Out on a table in the Marine Biodiversity Center, an East Pacific red octopus (Octopus rubescens) awaits DNA sampling.

 

This is the scene when researchers in the Marine Biodiversity Center are getting ready to pull DNA samples from lots and lots of different marine invertebrates (animals without a backbone). There are jars everywhere! Octopuses, crabs, snails, shrimp — you name it, it’s out on the table.

a photo of dozens of jars out on a table
When the team is taking tissue samples, they line up jar after jar of specimens.

This work is part of the ambitious Diversity Initiative for the Southern California Ocean (DISCO) — an ongoing inventory of the invertebrate creatures that live off our coast. The team is building a list of DNA barcodes — short snippets of DNA that can be used to identify each species. DISCO is a team effort that involves several departments at the Museum, including Malacology (such as snails, squid, octopuses), Crustacea (like crabs and shrimp), Polychaetes (marine worms), and the Marine Biodiversity Center.

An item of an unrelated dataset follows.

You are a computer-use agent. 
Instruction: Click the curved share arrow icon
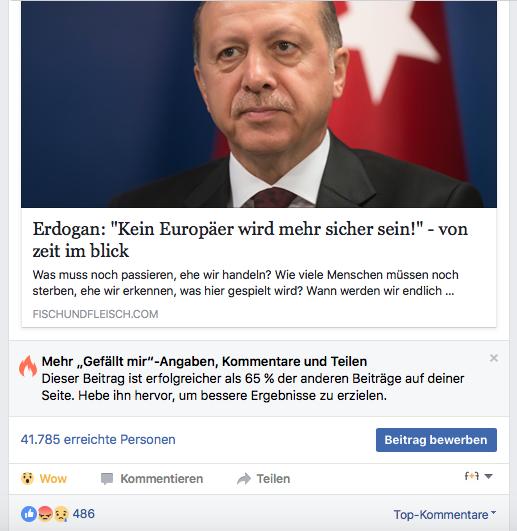click(x=244, y=479)
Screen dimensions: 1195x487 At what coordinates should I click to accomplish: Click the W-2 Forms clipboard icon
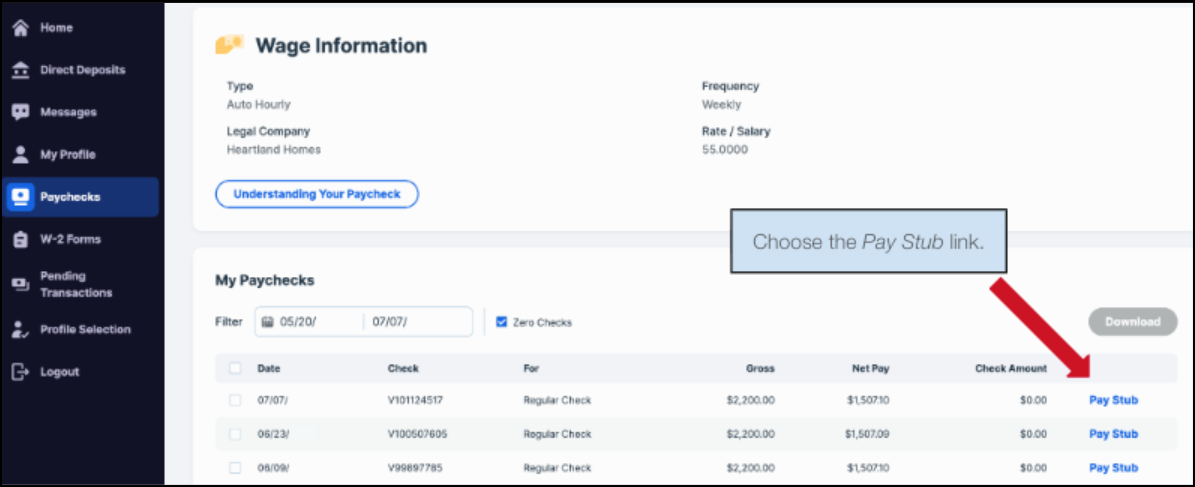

This is incredibly work-intensive. First, you actually need a specimen for each species, so that means the scientists in the Marine Biodiversity Center go out to tidepools, docks, and the open ocean to collect representatives for each of the estimated 5,000 species that call the Southern California ocean home. Back in the lab, specimens need to be identified by an expert, and then, on days like today, the jars are lined up so the team can get a small sample from each one — a shrimp leg, an octopus suction cup, a scoop of nudibranch, or a tiny crab in its entirety — so its DNA can be extracted and analyzed.

a photo of the lab in the Marine Biodiversity center and 4 people working at their stations
The researchers in the Marine Biodiversity Center are hard at work preparing samples. From left to right: Jenessa Wall, Kathy Omura, Regina Wetzer, Adam Wall.

After carefully labelling vials with tissue samples from each and every specimen, Crustacea Collections Manager Adam Wall and Marine Biodiversity Center Assistant Collections Manager Jenessa Wall will bring them to a special lab at the Smithsonian Institution to sequence the DNA and get species-specific genetic barcodes. From this growing database of unique DNA fingerprints, researchers can more quickly identify ocean creatures, possibly even from DNA animals leave behind in the salty water, providing a snapshot of biodiversity in the ocean.

A photo of Regina Wetzer holding a small vial with liquid and a tissue sample
Associate Curator Regina Wetzer holds a small tissue sample in a tube that will go to the Smithsonian Institution for analysis.
a photo of a large shrimp inside a jar
A small tissue sample will be taken from this caridean shrimp.